Raw sugar futures collapsed to 14.37 cents per pound on October 28th, marking the lowest level since April 2021. The sharp decline follows bearish sentiment from last week’s São Paulo sugar conferences, where Brazilian production forecasts and Indian export potential raised concerns about mounting global oversupply.

Brazilian production forecasts for the 2026/27 season point to a record 44 MMT, representing a 3.9% year-on-year increase. This anticipated recovery comes as Brazil’s elevated sugar mix through October continues supporting production levels despite lower crushing volumes. From April through September, Center-South Brazil mills allocated 52.7% of cane to sugar production, up from 48.8% in the previous season.

India’s surplus inventory adds further pressure to global markets. The government is considering authorization of 2 MMT sugar exports for the 25/26 season, with industry sources identifying January-March as the optimal window before Brazilian supplies return to market. However, current price levels at four-year lows present challenges for export economics.

European markets reflected similar weakness, with Vesper Price Index DAP prices breaking below €500/mt in several countries to match last year’s levels. West-EU DAP prices declined 15% since May, falling from €600/mt to €510/mt by October 29th. The MARS October bulletin raised EU sugar beet yield forecasts to 76.3 t/ha, up from September’s 74.8 t/ha estimate and 4% above the five-year average.

The white premium closed at $417/mt on October 28th, while European prices saw regional variations with Spain’s VPI at €540/mt DAP, Germany at €505/mt DAP, Netherlands at €490/mt DAP, and Poland at €500/mt DAP.

October exports from Brazil reached 3.2 MMT through 18 working days, maintaining a daily pace of 177,800 tonnes and positioning the month to close higher than September. Industry consensus projects 25/26 Center-South Brazil crushing at 597 MMT, down 4% year-on-year and the lowest since 22/23, though early 26/27 forecasts signal recovery to 615 MMT.

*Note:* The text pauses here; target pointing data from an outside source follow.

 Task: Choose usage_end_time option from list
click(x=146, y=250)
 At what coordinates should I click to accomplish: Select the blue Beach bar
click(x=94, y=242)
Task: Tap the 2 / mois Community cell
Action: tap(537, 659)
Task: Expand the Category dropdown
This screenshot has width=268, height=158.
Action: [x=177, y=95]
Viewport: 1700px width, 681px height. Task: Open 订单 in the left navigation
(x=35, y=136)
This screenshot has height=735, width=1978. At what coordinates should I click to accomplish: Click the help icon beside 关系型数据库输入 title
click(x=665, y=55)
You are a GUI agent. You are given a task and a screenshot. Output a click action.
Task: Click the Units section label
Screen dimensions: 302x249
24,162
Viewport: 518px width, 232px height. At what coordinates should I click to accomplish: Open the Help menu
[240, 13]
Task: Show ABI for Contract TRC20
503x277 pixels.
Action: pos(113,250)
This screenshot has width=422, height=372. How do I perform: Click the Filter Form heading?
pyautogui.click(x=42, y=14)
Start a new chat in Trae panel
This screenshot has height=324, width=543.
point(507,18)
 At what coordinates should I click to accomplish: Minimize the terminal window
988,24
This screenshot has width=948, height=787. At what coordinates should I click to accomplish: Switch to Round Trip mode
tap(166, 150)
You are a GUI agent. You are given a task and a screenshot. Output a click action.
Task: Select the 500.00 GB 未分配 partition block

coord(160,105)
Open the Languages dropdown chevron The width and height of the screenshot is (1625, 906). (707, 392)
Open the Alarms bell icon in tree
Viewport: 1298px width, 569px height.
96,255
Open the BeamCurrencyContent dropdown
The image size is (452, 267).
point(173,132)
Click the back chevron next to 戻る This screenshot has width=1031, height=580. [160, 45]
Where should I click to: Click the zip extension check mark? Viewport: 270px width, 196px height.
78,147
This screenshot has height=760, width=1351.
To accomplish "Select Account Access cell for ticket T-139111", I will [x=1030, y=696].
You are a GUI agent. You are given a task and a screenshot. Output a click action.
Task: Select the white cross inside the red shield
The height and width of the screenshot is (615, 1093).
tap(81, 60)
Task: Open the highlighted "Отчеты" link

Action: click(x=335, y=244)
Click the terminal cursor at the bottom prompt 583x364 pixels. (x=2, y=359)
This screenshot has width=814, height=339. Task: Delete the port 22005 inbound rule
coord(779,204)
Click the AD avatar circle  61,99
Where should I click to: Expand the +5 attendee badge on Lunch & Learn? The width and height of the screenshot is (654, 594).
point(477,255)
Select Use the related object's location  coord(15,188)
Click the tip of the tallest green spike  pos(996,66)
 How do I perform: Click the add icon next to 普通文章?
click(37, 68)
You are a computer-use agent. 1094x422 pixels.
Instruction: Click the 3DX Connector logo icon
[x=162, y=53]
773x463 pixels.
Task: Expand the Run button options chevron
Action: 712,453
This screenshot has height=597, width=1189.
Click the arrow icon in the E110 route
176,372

Producers are adjusting contract structures in response to market pressures. Tereos reduced beet contract duration from five to three years, while Nordic Sugar and Danish growers agreed on 2026/27 terms featuring reduced demand of 345,000 tonnes white sugar and base prices of €31.50-32.00/tonne for clean beets.

The outlook remains bearish across all regions on ample supply, with Brazilian recovery and Indian surplus pressures maintaining downward momentum.